Once you reach the line containing "Viewport: 642px width, 489px height." in the entries below, write out that line and each one after it down to the line containing "Click the Default layer color swatch", exactly and with nothing added.

:: Data for the task ::

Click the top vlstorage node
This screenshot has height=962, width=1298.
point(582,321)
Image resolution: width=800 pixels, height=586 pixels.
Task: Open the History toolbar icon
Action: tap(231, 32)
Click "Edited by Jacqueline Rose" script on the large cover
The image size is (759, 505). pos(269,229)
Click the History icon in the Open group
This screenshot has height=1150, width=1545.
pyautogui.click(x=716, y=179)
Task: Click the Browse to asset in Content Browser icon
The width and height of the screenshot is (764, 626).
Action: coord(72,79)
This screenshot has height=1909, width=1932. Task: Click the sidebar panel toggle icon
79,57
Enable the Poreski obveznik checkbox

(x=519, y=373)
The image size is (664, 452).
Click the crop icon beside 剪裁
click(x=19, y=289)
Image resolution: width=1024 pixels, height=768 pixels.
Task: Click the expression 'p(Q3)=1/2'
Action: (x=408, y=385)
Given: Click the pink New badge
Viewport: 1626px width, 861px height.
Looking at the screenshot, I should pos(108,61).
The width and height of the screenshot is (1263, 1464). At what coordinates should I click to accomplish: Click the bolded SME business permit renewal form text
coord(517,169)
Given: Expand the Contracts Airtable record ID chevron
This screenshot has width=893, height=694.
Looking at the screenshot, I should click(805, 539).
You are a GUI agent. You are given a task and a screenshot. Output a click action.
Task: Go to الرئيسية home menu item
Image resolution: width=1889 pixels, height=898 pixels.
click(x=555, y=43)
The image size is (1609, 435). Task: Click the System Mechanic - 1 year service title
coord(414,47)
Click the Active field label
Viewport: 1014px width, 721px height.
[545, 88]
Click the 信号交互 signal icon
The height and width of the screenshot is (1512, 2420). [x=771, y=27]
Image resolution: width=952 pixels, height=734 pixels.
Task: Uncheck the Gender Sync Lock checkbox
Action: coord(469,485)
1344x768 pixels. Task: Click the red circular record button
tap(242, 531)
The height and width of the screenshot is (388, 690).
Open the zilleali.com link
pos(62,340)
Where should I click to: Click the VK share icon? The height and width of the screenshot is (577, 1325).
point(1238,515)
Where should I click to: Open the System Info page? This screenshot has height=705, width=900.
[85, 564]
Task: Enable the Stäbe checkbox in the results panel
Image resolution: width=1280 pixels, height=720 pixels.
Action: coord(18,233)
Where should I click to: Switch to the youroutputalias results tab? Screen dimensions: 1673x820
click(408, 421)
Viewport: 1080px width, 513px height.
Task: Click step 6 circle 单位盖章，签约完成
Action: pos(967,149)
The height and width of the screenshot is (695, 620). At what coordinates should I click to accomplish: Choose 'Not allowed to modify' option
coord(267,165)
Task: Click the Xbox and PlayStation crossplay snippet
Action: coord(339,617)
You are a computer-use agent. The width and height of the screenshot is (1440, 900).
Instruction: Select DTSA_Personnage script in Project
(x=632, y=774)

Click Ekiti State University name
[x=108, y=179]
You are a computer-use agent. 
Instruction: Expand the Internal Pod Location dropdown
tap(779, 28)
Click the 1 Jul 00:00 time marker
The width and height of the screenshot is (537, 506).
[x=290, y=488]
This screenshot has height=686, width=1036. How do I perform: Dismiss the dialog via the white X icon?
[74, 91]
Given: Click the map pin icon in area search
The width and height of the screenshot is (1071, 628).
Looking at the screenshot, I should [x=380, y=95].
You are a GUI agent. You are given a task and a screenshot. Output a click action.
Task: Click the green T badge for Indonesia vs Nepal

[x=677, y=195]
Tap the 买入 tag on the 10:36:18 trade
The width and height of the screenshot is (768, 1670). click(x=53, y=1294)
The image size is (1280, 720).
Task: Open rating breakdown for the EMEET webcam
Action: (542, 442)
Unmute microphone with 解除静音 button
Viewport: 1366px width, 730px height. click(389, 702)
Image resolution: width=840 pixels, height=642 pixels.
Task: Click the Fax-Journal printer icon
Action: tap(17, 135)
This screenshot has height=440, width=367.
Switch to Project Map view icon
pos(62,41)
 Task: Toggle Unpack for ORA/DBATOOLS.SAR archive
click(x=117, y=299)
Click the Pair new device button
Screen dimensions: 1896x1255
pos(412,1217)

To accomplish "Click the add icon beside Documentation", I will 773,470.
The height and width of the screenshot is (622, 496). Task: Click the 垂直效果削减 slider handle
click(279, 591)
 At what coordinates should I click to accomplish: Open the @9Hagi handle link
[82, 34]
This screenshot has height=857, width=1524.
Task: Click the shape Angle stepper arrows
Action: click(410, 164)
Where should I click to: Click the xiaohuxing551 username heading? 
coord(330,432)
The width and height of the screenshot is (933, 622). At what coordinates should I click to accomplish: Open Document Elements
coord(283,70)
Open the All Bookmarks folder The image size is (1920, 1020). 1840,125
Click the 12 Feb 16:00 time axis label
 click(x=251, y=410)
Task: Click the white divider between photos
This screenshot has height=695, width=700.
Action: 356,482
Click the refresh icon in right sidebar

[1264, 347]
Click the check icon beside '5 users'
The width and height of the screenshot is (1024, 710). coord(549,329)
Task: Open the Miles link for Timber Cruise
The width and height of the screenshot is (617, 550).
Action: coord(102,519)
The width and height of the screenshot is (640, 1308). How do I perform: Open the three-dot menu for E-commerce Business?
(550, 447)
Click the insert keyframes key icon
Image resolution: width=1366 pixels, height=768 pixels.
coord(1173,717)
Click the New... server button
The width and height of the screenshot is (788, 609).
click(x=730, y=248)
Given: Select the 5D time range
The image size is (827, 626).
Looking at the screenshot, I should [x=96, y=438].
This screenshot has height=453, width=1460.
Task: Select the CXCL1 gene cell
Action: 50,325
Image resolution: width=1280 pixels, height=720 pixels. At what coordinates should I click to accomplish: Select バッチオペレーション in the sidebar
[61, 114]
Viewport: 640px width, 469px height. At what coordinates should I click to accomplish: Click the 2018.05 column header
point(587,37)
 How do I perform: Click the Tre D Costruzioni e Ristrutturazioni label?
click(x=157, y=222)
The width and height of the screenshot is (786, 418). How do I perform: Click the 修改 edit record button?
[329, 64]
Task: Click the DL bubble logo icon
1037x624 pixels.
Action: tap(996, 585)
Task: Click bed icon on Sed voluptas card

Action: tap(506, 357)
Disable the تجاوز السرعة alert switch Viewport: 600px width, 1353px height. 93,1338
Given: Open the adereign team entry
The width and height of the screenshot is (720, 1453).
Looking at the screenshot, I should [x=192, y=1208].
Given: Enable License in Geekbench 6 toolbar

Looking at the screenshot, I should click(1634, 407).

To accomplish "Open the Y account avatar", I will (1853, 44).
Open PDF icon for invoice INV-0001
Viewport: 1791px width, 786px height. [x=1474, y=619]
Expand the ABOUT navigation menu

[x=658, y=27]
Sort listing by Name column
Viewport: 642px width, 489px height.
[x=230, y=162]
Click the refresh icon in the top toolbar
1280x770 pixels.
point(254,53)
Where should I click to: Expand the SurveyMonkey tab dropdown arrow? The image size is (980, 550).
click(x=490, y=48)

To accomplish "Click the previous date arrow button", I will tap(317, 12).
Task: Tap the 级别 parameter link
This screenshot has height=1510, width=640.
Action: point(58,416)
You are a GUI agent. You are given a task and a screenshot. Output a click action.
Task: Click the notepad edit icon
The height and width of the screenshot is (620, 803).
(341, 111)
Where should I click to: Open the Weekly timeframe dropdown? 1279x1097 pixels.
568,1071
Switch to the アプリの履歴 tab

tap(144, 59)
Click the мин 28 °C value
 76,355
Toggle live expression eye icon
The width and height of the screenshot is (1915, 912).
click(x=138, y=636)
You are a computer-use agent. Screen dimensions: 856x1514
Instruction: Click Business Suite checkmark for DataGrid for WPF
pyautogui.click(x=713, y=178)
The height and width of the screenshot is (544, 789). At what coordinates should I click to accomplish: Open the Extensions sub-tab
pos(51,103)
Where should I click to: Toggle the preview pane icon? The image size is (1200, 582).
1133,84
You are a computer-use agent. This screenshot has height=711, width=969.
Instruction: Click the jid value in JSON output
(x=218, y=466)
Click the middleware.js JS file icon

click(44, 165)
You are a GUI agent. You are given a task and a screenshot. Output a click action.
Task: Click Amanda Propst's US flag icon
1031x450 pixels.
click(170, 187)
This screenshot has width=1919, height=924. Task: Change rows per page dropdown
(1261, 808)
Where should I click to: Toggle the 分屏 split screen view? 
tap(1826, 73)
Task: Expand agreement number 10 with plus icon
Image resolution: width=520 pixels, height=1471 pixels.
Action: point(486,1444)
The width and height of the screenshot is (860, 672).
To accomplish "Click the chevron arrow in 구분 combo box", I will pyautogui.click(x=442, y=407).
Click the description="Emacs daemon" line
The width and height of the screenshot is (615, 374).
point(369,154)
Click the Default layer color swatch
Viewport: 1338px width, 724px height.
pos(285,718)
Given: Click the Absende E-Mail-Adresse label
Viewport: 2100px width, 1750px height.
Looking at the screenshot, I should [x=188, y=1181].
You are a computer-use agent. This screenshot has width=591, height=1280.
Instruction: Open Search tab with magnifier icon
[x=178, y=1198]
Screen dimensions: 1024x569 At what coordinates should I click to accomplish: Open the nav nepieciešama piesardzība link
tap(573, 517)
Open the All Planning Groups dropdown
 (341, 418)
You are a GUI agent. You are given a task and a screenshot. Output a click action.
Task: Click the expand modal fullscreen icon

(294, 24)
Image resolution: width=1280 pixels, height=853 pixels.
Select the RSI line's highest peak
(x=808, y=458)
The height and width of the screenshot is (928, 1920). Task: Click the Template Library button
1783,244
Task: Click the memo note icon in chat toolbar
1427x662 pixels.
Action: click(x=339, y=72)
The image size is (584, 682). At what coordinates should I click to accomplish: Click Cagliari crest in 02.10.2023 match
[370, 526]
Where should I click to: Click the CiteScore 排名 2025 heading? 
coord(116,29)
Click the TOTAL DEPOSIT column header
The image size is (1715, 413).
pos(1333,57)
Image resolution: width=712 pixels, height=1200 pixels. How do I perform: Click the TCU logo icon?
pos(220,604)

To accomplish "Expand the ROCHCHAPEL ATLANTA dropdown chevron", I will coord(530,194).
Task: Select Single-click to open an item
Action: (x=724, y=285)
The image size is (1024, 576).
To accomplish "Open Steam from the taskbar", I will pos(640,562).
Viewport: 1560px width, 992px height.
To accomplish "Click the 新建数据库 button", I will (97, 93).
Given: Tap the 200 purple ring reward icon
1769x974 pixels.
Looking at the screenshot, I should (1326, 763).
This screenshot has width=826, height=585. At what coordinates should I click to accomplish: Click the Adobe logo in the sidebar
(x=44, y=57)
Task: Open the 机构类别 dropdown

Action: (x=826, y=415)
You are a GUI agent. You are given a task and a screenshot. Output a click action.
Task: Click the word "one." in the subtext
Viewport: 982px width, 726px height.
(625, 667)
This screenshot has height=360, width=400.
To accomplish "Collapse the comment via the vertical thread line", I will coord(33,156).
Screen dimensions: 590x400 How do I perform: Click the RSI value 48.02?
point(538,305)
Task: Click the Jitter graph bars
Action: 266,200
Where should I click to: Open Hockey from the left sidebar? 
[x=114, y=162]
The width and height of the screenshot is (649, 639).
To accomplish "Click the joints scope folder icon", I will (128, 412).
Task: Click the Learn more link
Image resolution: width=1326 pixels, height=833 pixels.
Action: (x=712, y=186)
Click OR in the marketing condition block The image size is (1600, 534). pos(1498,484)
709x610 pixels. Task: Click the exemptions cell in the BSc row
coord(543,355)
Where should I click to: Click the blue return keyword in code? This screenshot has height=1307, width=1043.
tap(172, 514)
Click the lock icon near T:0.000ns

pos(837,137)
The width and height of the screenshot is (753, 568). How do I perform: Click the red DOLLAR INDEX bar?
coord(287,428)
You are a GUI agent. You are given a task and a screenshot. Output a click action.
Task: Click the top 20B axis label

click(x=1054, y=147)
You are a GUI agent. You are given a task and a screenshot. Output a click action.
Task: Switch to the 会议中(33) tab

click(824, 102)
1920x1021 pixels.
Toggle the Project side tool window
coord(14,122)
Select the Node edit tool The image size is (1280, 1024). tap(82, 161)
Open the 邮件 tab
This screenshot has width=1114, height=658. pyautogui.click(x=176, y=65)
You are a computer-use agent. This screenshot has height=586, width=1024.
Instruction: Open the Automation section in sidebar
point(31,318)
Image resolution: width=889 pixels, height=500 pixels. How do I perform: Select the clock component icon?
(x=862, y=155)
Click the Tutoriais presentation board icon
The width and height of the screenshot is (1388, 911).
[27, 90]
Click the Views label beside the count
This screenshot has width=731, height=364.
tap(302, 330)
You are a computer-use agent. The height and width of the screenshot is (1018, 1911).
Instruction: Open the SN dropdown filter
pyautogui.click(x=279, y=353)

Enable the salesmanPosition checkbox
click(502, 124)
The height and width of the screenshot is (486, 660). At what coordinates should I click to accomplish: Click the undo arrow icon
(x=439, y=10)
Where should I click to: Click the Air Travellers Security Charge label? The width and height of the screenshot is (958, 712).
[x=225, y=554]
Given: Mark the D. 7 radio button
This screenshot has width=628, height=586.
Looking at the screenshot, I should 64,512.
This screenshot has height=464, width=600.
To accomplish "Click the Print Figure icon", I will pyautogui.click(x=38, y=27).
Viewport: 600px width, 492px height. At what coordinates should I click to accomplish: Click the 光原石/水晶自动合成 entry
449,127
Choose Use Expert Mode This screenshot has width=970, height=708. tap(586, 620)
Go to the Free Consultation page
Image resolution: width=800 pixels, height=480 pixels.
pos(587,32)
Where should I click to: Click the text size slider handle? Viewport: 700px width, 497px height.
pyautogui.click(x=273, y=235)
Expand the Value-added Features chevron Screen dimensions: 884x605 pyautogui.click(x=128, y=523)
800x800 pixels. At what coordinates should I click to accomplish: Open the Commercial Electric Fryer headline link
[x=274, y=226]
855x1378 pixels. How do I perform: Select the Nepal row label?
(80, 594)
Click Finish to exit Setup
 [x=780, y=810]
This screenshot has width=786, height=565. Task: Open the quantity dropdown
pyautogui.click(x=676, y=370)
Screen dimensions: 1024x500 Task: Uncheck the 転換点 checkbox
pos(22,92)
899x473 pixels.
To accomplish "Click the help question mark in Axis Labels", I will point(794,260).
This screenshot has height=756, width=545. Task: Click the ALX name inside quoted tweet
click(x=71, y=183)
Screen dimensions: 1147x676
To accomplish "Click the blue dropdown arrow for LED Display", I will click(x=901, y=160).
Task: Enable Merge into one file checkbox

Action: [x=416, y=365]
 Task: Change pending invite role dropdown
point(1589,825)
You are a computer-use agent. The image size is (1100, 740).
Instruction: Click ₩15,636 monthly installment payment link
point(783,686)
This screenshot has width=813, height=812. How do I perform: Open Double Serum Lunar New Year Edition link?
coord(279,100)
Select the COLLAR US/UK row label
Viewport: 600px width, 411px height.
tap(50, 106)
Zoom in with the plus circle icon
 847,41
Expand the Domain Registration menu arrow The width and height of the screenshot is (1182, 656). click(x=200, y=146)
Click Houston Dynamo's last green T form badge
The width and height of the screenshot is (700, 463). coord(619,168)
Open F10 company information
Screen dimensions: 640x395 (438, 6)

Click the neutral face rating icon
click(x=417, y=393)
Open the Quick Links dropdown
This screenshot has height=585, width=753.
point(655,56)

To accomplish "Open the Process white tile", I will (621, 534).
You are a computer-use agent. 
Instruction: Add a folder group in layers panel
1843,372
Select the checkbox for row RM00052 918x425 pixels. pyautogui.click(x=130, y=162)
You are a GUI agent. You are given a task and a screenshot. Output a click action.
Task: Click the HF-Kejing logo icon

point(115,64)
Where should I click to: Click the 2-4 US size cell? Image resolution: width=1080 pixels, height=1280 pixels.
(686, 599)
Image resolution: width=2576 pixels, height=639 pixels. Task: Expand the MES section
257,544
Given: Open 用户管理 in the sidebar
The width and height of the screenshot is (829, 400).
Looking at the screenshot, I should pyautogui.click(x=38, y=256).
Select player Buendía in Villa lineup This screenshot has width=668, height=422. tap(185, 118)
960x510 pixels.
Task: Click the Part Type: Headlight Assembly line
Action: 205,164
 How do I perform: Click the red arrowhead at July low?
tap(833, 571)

:::

§ **Exercise result**
Viewport: 642px width, 489px height.
[x=230, y=162]
Click the refresh icon in the top toolbar
1280x770 pixels.
point(254,53)
Where should I click to: Expand the SurveyMonkey tab dropdown arrow? The image size is (980, 550).
click(x=490, y=48)

To accomplish "Click the previous date arrow button", I will tap(317, 12).
Task: Tap the 级别 parameter link
This screenshot has height=1510, width=640.
Action: point(58,416)
You are a GUI agent. You are given a task and a screenshot. Output a click action.
Task: Click the notepad edit icon
The height and width of the screenshot is (620, 803).
(341, 111)
Where should I click to: Open the Weekly timeframe dropdown? 1279x1097 pixels.
568,1071
Switch to the アプリの履歴 tab

tap(144, 59)
Click the мин 28 °C value
 76,355
Toggle live expression eye icon
The width and height of the screenshot is (1915, 912).
click(x=138, y=636)
You are a computer-use agent. Screen dimensions: 856x1514
Instruction: Click Business Suite checkmark for DataGrid for WPF
pyautogui.click(x=713, y=178)
The height and width of the screenshot is (544, 789). At what coordinates should I click to accomplish: Open the Extensions sub-tab
pos(51,103)
Where should I click to: Toggle the preview pane icon? The image size is (1200, 582).
1133,84
You are a computer-use agent. This screenshot has height=711, width=969.
Instruction: Click the jid value in JSON output
(x=218, y=466)
Click the middleware.js JS file icon

click(44, 165)
You are a GUI agent. You are given a task and a screenshot. Output a click action.
Task: Click Amanda Propst's US flag icon
1031x450 pixels.
click(170, 187)
This screenshot has width=1919, height=924. Task: Change rows per page dropdown
(1261, 808)
Where should I click to: Toggle the 分屏 split screen view? 
tap(1826, 73)
Task: Expand agreement number 10 with plus icon
Image resolution: width=520 pixels, height=1471 pixels.
Action: point(486,1444)
The width and height of the screenshot is (860, 672).
To accomplish "Click the chevron arrow in 구분 combo box", I will pyautogui.click(x=442, y=407).
Click the description="Emacs daemon" line
The width and height of the screenshot is (615, 374).
point(369,154)
Click the Default layer color swatch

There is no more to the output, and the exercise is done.